Creve Coeur based Monsanto has agreed to be bought out by Bayer AG for $128 per share in an all-cash deal totaling almost $66 billion, the companies announced Wednesday morning.
Consumers could benefit from more-affordable and healthier food options as well as the companies’ using their expertise to help farmers limit their chemical use and environmental impact, company executives said Wednesday after the all-cash deal was announced.
Bayer’s competitors are merging, so not doing this deal would mean having a competitive disadvantage.
It comes amid record harvests driving crop prices to painfully low levels for many farmers.
But the proposed merger will likely face an intense and lengthy regulatory process in the United States, Canada, Brazil, the European Union and elsewhere.
Liam Condon, the head of Bayer’s crop science division, said the company was “pretty confident” that the deal would be approved by regulators because both companies have “highly complementary” product lines and geographic offerings.

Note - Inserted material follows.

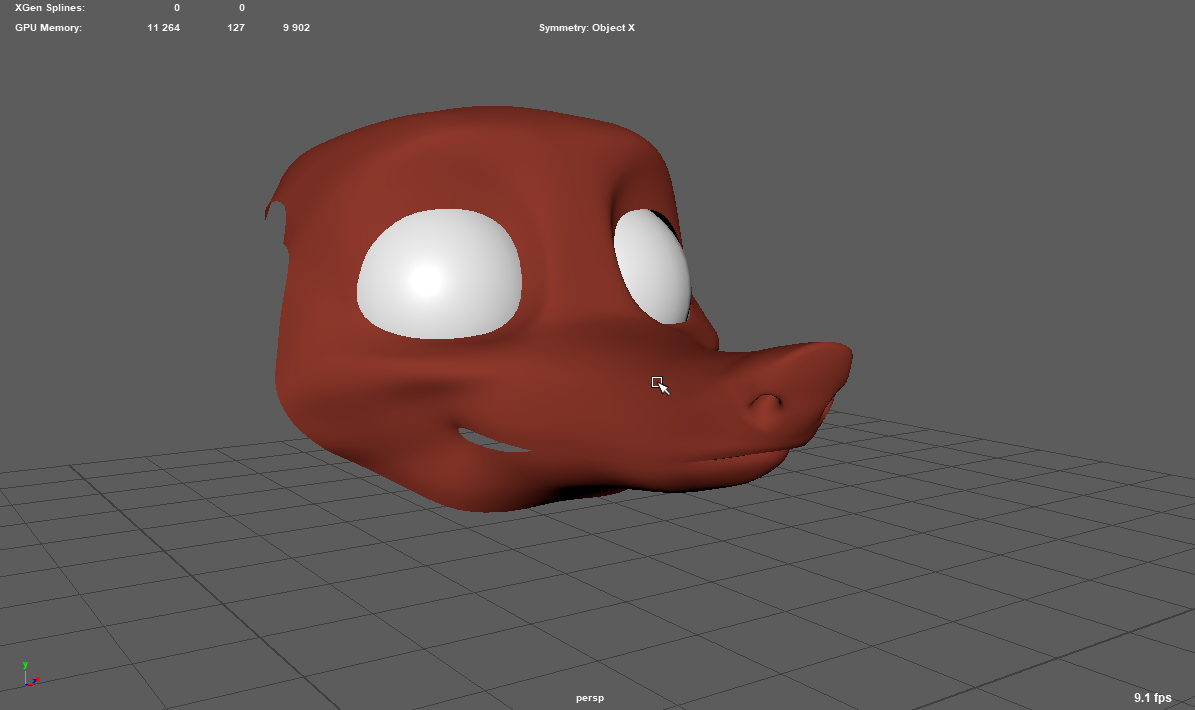Click the 'GPU Memory:' HUD label
The image size is (1195, 710).
pyautogui.click(x=48, y=28)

“If the deal is successful, it’ll make the new corporation the biggest seed maker and pesticide company in the world – and it will have nearly total control of the most important aspects of our food supply”.
What the newly-formed company would be named is unclear. Bayer has agreed to pay Monsanto a $2 billion breakup fee if the deal is thwarted.
Now the merger of the German company Bayer and St. Louis based Monsanto goes under the scrutiny of regulators.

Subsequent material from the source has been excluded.